__PROBLEM__
What lines in the records below contain the string "computer"? Copy every one.
= = = = = = =
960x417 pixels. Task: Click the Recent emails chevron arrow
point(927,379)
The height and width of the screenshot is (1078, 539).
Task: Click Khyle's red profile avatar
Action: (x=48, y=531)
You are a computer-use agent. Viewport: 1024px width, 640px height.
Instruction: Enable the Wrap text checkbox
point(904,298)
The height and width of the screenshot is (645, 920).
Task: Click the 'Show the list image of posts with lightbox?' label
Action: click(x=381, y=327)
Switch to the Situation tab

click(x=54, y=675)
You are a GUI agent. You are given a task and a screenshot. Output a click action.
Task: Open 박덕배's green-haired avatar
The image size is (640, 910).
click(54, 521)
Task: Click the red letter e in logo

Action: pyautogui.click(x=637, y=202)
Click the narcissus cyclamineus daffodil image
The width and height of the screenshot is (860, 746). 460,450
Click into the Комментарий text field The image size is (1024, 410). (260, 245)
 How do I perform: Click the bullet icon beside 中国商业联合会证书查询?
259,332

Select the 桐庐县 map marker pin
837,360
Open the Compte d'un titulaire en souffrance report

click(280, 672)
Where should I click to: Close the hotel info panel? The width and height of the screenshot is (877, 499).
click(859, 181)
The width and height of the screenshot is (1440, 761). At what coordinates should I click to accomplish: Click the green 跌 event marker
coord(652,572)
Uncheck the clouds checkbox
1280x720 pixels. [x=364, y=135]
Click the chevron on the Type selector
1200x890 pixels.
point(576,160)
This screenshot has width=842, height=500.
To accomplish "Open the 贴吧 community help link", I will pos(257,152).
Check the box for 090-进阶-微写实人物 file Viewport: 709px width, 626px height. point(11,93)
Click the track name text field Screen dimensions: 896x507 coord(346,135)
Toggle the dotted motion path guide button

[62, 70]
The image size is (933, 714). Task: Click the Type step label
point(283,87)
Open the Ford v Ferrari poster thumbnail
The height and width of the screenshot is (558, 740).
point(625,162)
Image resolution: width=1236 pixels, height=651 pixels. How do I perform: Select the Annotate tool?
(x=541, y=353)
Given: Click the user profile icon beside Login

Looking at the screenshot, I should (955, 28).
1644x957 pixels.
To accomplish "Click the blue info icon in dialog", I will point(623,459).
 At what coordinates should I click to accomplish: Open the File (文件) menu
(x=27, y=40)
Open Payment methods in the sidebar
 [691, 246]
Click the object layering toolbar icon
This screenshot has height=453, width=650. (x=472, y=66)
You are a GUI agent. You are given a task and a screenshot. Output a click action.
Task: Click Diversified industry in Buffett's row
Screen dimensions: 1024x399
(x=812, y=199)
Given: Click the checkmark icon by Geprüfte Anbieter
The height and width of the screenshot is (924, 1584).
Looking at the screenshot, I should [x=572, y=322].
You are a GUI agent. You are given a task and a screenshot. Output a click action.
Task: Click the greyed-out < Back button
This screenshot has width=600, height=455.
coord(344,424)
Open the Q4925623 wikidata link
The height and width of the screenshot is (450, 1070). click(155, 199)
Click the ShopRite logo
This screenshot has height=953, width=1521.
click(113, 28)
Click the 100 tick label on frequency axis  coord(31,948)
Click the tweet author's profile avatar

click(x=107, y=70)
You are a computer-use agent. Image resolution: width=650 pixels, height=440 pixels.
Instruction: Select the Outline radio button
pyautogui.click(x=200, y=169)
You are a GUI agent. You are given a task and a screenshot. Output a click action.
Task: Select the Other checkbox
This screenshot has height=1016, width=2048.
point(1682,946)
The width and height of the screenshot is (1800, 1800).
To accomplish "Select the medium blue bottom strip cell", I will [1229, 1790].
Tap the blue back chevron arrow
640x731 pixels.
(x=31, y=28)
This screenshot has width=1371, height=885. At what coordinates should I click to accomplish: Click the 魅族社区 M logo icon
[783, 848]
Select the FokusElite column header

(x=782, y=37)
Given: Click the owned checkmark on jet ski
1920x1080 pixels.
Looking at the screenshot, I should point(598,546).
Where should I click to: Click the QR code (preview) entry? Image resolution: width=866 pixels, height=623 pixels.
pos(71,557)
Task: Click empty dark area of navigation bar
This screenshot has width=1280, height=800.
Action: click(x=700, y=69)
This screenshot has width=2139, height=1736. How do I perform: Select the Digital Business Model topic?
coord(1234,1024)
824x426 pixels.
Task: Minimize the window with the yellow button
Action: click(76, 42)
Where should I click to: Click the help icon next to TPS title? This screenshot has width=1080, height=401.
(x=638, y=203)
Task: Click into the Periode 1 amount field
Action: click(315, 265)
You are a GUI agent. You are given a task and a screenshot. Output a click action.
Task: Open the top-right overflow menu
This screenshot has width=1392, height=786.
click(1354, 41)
= = = = = = =
__REPLY TO THE EXERCISE__
You are a computer-use agent. Viewport: 1024px width, 640px height.
You are a computer-use agent. Image resolution: width=650 pixels, height=440 pixels.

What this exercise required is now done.